You have a 5V supply.
There is a maximum Vf - call it 1.5 for now.
And you need to supply 3 mA (max current required)

Now, you have another problem. A transistor, you have do that one as well. You have to look at beta(min/max), Vce(sat). You might need to look at the curves. You need about 10x more base current than calculated. You;ll need a base resistor. You also have to look at the specs of the output po

generally, you'll need to have a ressitor to ground to absorb the leakage current and ensure the transistor turns off.

You can change to a FET. Same deal. a gate current and a resistor to absorb leakage. graphs are more important.
You;ll need what's called a LOGIC FET. You;ll need to look at Vgs max and Vth. Vth is where the FET just starts to conduct. ou have to look at the curves to figure out what voltage you need to ensure the FET is fully on at the operating current.

FET gate series resistors are usually around 200 ohms. You need a high value resistor to absorb the leakage current. e.f, conduct a few uA probably.

If your concerned about power from the supply, you might have to minimize that.
Temperature can change the numbers.

The gate series resistance is there because the gate has capacitance. When operating at high frequencies, you would need a gate driver. You also have to absorb the leakage current or the device would turn on by itself with no connection.

the lower the supply voltage, the more you have to do.
 

BobTPH

Joined Jun 5, 2013
3,003
The datasheet lists a recommended current of 10ma and an operating range of 5 to 20 ma. Design for 10 ma using the typical Vf and you will be fine.

For example: Taking the first one in the table. Typical Vf at 10ma is 1.33V

So your resistor calculation is (5 - 1.33) / 0.010 = 367Ω.

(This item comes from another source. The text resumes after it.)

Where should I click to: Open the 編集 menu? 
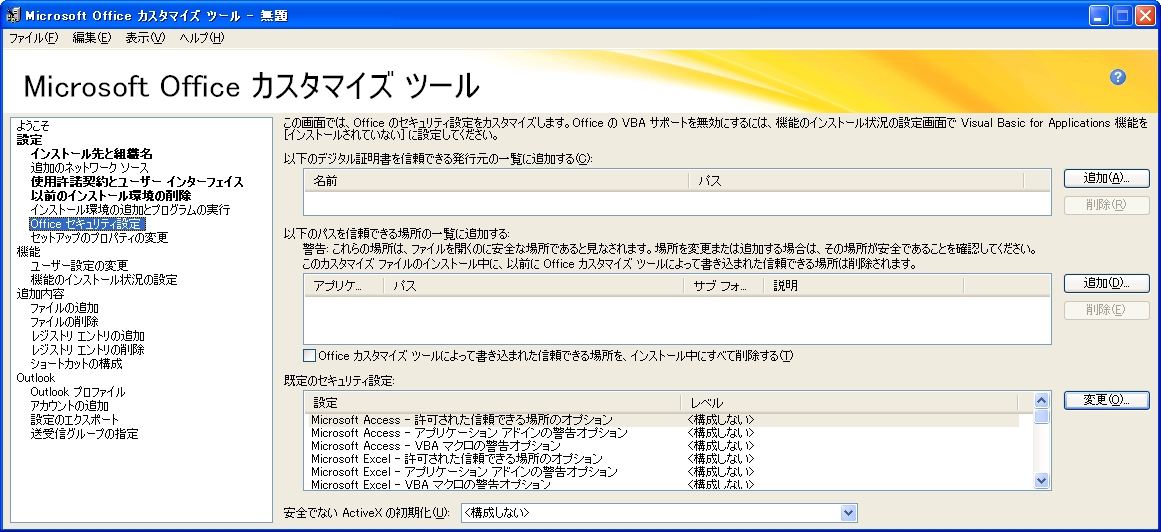click(92, 38)
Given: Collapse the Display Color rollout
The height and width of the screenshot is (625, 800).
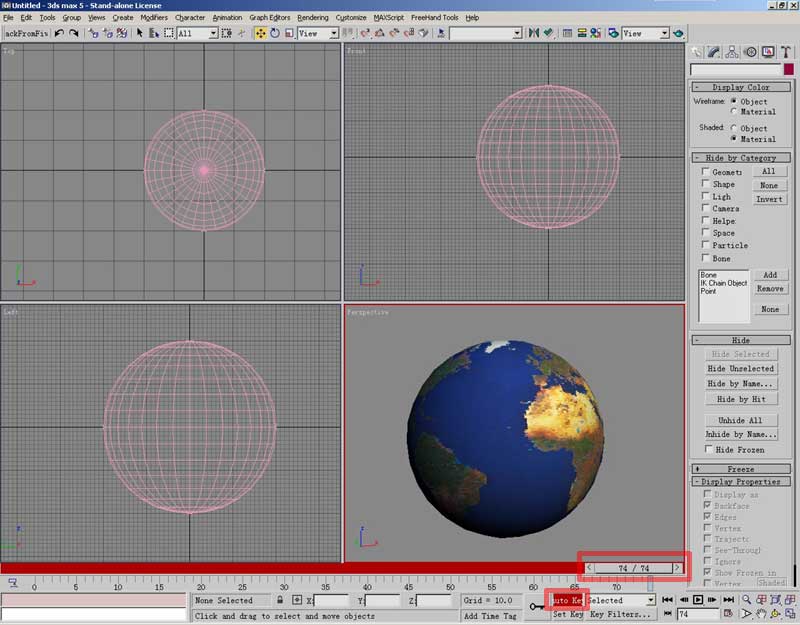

Just the check: The max and min Vf for that model are 1.18 and 1.48

If = (5 - 1.18) / 367 = 10.4 ma
If = (5 - 1.48) / 367 = 9.6 ma

Bob
 

Thread Starter

BeachCircuit

Joined Mar 26, 2021
3
I really like these little opto SSRs, but the Vf is really narrow. I prototyped this up on the bench this morning with different resistors in the 150-400 ohm range and 300 seemed to be closest to the sweet spot for 10ma, so the math above is pretty close. As a science project, I put the straight 5V on the poor little opto and it pulled 400ma, so obviously I can't do that (it survived, but I won't be using that opto again). Thanks!